Key themes for asset management industry
Finding ever-elusive yield
The FactSet report highlighted that the search for yield in a low growth environment was the dominant topic among the attendees, and who seemed to generally accept accept Mayer’s view of the “New Normal” – an environment of low, unstable economic growth, characterized by short and weak recovery phases. Mayer went on to argue that stocks were actually relatively inexpensive and presented the best long-term investment opportunity today: “You have to be in equities. Bonds is not a place to be,” he noted.
Conference attendees were in agreement that it was “difficult to allocate away from equities, but that under these circumstances allocation is critical.”
Mayer also elaborated on his theory that in today’s environment, investment risk must be reassessed: “The theory that ‘volatility equals risk’ is nonsense,” he argued. He went on to say that practical risk management should take factors such as the holding period and the quality of investments, and investors should be searching for stocks with a low probability of loss over the long term.
Top value fund managers are ready for the small cap bear market to be done
This view led to lively discussion amongst the group, since performance measurement today typically focuses on the short-term.
All participants were in agreement that the proliferation of regulatory requirements has increased the cost of doing business in the asset management industry. Most also agreed that the new regulatory environment is here to stay, and the asset managers are still expecting the cost of current and future regulatory initiatives to further impact their businesses. There was also general agreement that industry needs to keep its thumb on the pulse of the global regulatory environment, especially since new regulations can affect asset managers directly and indirectly.
A number of the asset management teams at the symposium noted they are reviewing their processes in light of the new regulations. Virtually all agreed that technology and data management was becoming a greater focus and expense as they looked to comply with evolving requirements in the most cost-effective way.
The report also highlighted a new trend as asset managers look to capitalize on the data they are generating for regulatory reporting purposes. Keep in mind that in many cases the same data is required to satisfy multiple regulations, and, moreover, the same data can also provide deeper insights for research and analysis.
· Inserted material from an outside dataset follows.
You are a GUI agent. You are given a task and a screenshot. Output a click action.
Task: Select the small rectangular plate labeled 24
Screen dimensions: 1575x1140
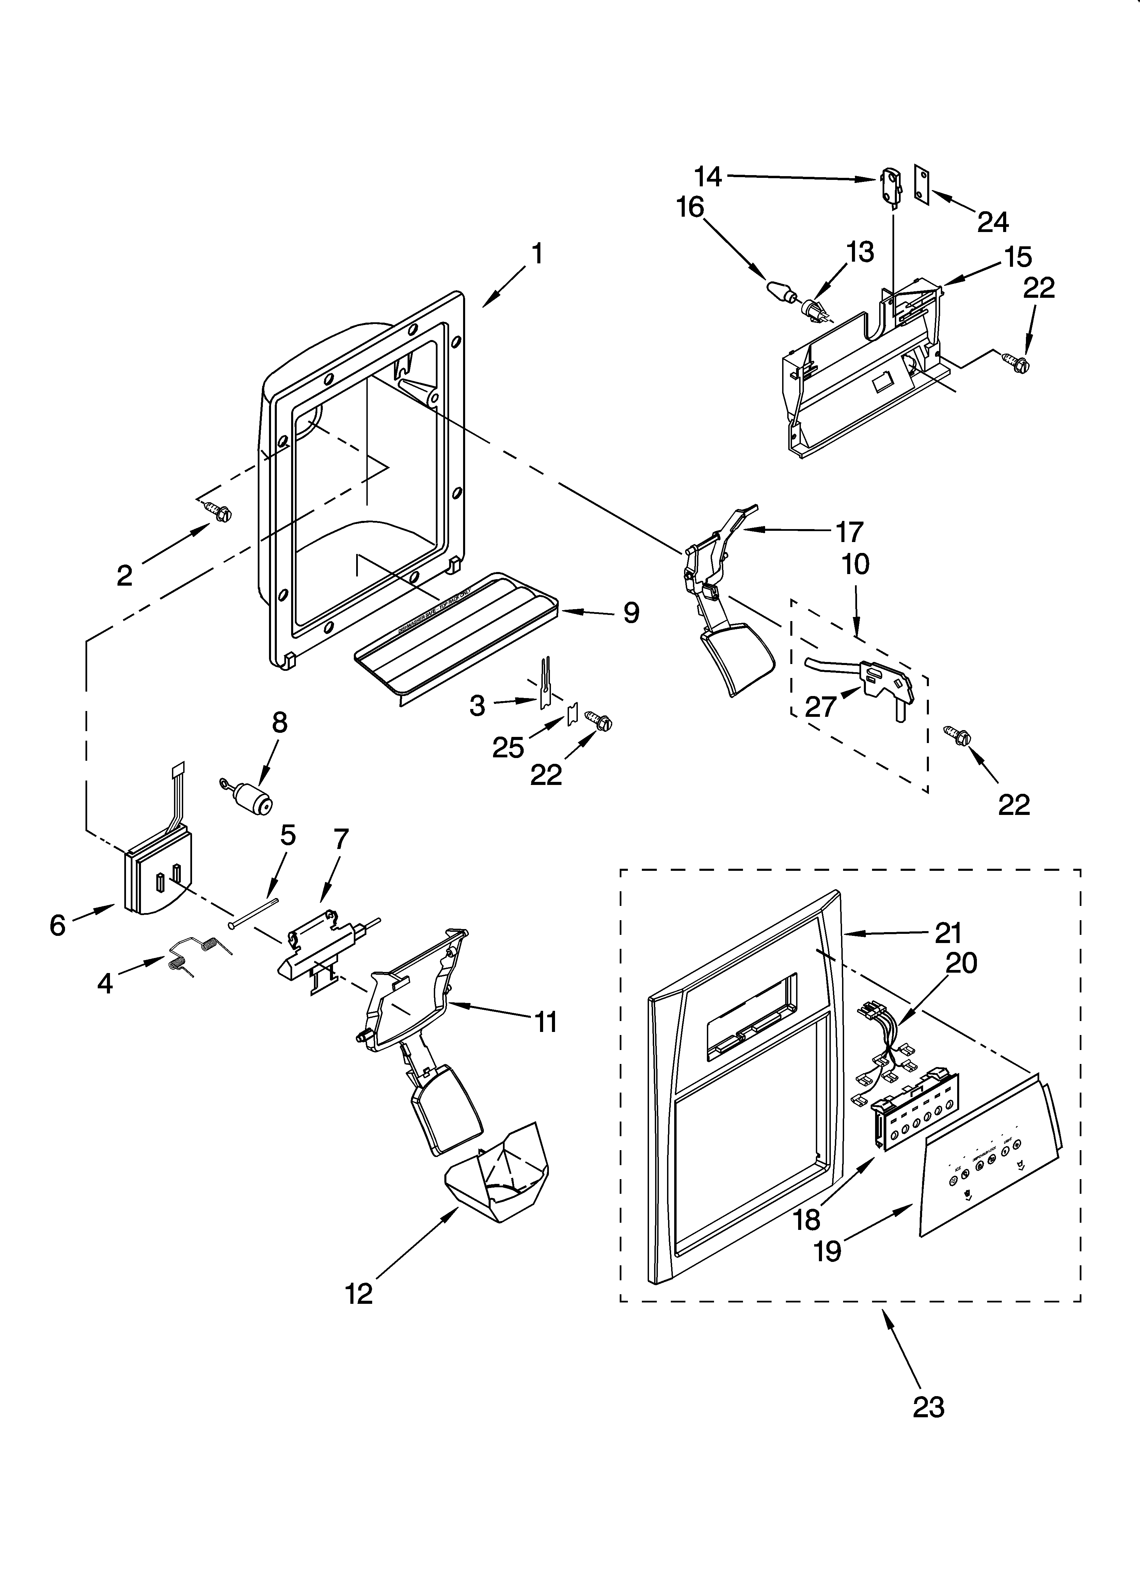[921, 186]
Increasing scale and efficiency in the asset management industry
In his presentation, Mellor argued the industry was likely to experience continuing change in the years to come. He pointed to PwC’s report Asset Management 2020, A Brave New World, which forecasts an industry landscape that will see a continuing rise in assets, shifts in investor demographics, and increasing pressures on the asset management industry from various directions. Mellor also warned that the industry must make changes to prepare for future challenges and try to develop them into competitive advantages.
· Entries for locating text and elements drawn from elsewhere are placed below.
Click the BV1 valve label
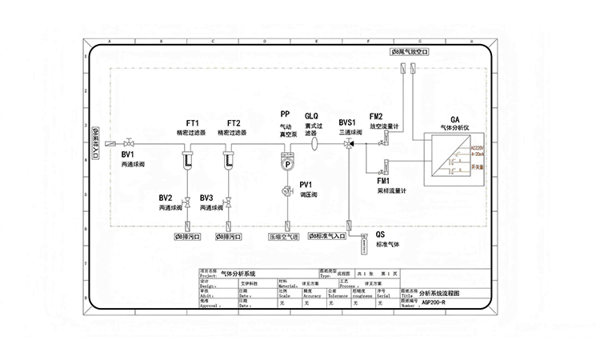tap(128, 153)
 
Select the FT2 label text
tap(233, 122)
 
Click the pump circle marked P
tap(286, 163)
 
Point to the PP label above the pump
tap(285, 114)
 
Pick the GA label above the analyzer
tap(454, 118)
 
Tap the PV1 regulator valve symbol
tap(286, 191)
He also suggested that factors such as globalization, a growing trend towards multi-asset strategies, increasing costs, and evolving fee models means that asset managers will be reviewing their operations and seeking greater efficiencies. Expect to see more investments in technology and data management, and specialized outsourcing will become increasingly necessary. Using technology to gather and analyze quality data will lead to improved investment decision-making, and permit more efficient and accurate reporting and disclosure to both investors and regulators.